Il reste cependant à expliquer la cause de ce rapprochement entre Artémis et le palmier.
Le φοῖνιξ est un arbre très répandu au Moyen Orient, dans le sud de l'Asie Mineure, en Afrique du nord et, dans une moindre mesure, en Méditerranée. Les Grecs le connaissaient bien et il est certain qu'il devait en pousser en abondance dans la région d'Ephèse. Dans son étude, l'auteur montre d'ailleurs qu'il existe d'autres représentations d'Artémis en palmier, souvent même plus évidentes que pour l'Ephésienne. Il établit aussi plusieurs ressemblances entre cet arbre et la déesse. L'un comme l'autre affectionnent les zones fangeuses et limoneuses, entre terre et eau et, surtout - c'est du moins ce que croyaient les Anciens - l'alliance de la terre, de l'eau et du sel.

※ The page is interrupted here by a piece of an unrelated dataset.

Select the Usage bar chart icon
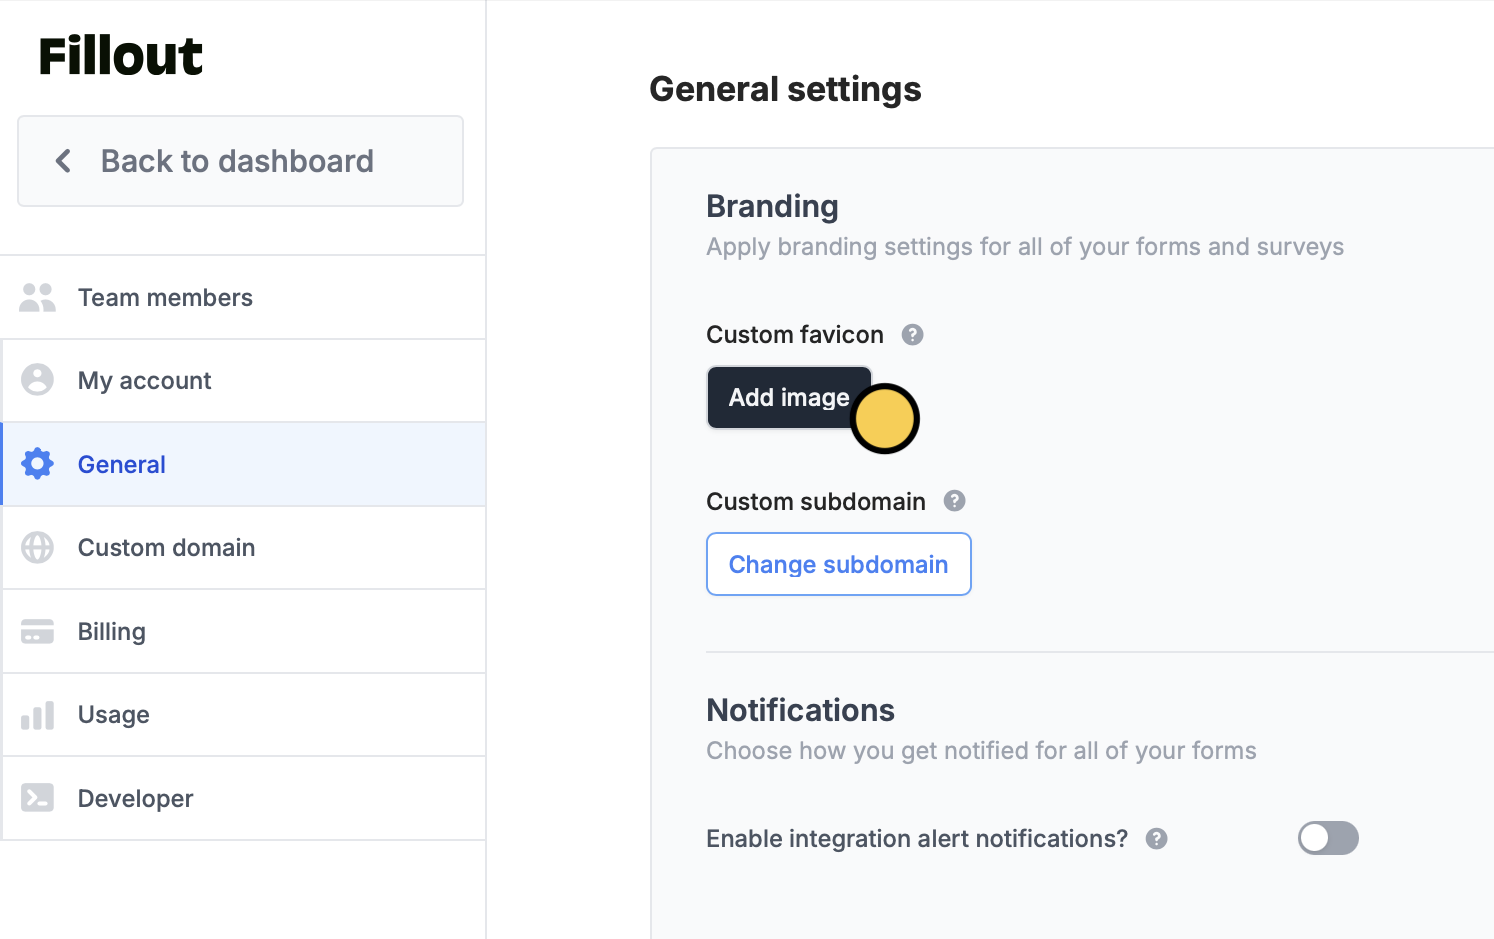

L'hypothèse est donc séduisante et rappelle l'association d'Athéna et de l'olivier mais il faut bien admettre qu'on ne trouve ni texte ni trace d'un mythe associant formellement Artémis à cet arbre. L'Hymne homérique à Apollon nous raconte bien comment, en proie aux douleurs de l'enfantement, Léto enlaça le tronc d'un palmier mais il s'agit là de la version non éphésienne de la naissance des jumeaux, puisque la scène se déroule à Délos, qui est plutôt l'île d'Apollon que celle d'Artémis.. 


Pour en savoir plus, et faire son choix, le lecteur pourra se reporter aux nombreuses études consacrées à ce sujet. Quelle que soit l'hypothèse vers laquelle on penche, on remarquera que tous les cas mentionnés (seins, testicules, œufs, dattes) font appel à une symbolique de la fécondité ou, plus précisément, à l'association paradoxale de la virginité et de la maternité, de la chasteté et de la fécondité.
Mais paradoxe n'est pas contradiction et on se souviendra que ces deux caractéristiques sont présentes chez Artémis à toutes les époques et dans toutes les variantes de son culte. Déesse vierge et accoucheuse, elle exige la chasteté de ceux qui la servent tout en étant la protectrice des femmes enceintes et en couches.